Regis Le Bris recebeu uma infinidade de caras novas após a promoção, e poderia ter dado terrivelmente errado; muitas vezes dá para times promovidos ambiciosos. Em vez disso, quase todas as contratações se mostraram um sucesso estrondoso, contribuindo para uma surpreendente sétima colocação e uma dobradinha no campeonato sobre os arquirrivais Newcastle.
Neste verão, o Sunderland esteve extremamente quieto, adicionando o internacional belga Thomas Meunier em uma transferência gratuita. Meunier se encaixa no perfil das contratações baratas que os Black Cats almejavam após as adições do último verão de Nordi Mukiele e Arthur Masuaku, entre outros, mas não estamos convencidos de que ele melhore o time titular de Le Bris.
Para superar a diferença e evitar o rebaixamento, as contratações precisam ser certeiras e investir dinheiro é uma necessidade. Sunderland e Leeds United ambos se beneficiaram de verões ambiciosos, mas após garantirem a permanência, um busca avançar com mais contratações de alto valor, enquanto o outro parece estar parado no tempo.
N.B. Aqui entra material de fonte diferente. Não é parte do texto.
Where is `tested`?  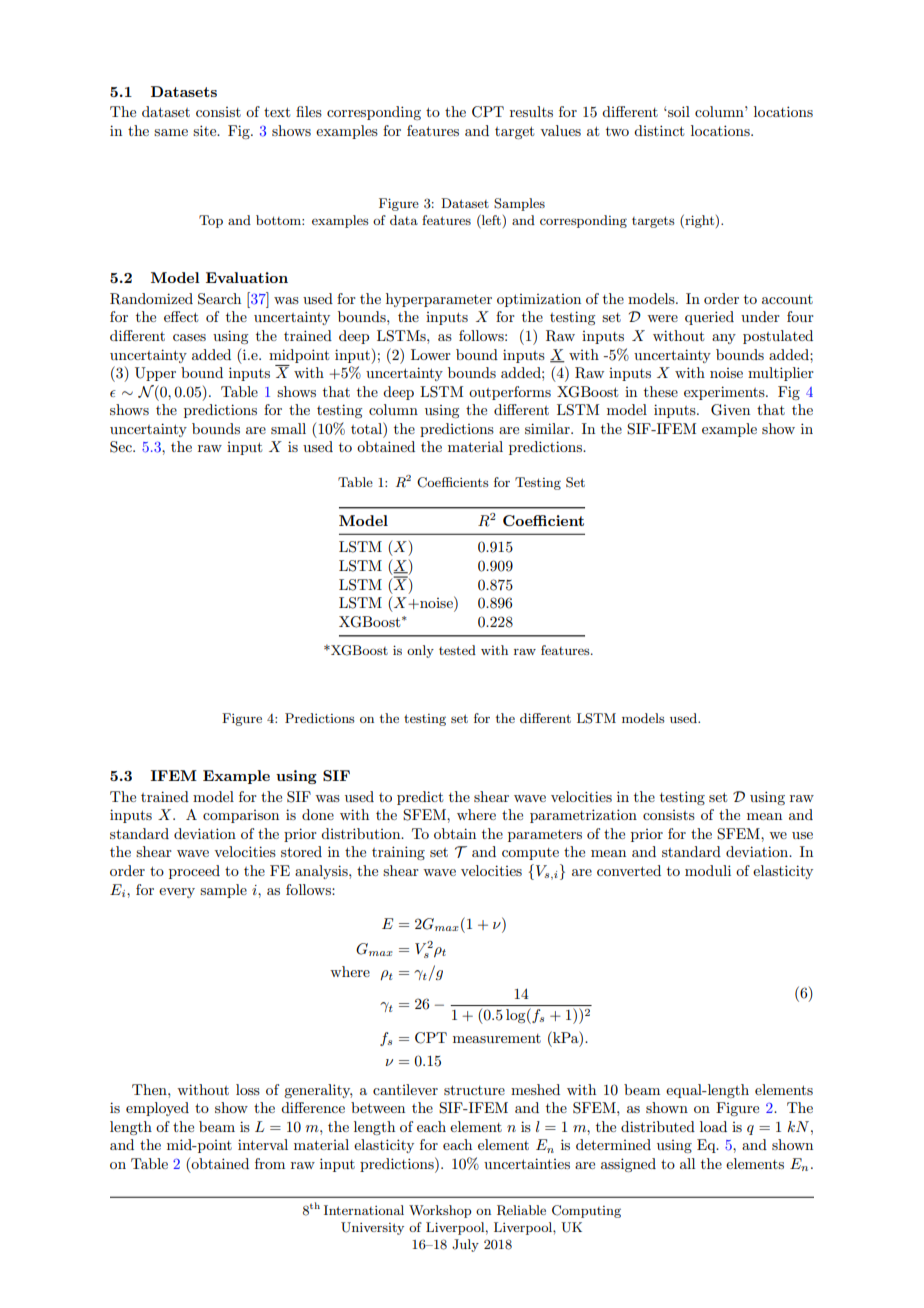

Le Bris tem um plantel de tamanho razoável, e certamente é maior do que o dos companheiros de Liga Europa, o Crystal Palace. Mas as Águias, pelo menos, lidaram com o calendário exigente para vencer a Conference League na temporada passada, enquanto o Sunderland está a ser lançado diretamente para o fundo do poço com o futebol de quinta-feira à noite.
Sunderland provavelmente tem o suficiente para aguentar, mas não deveria surpreender ninguém se o calendário de quinta a domingo cobrar um preço sério.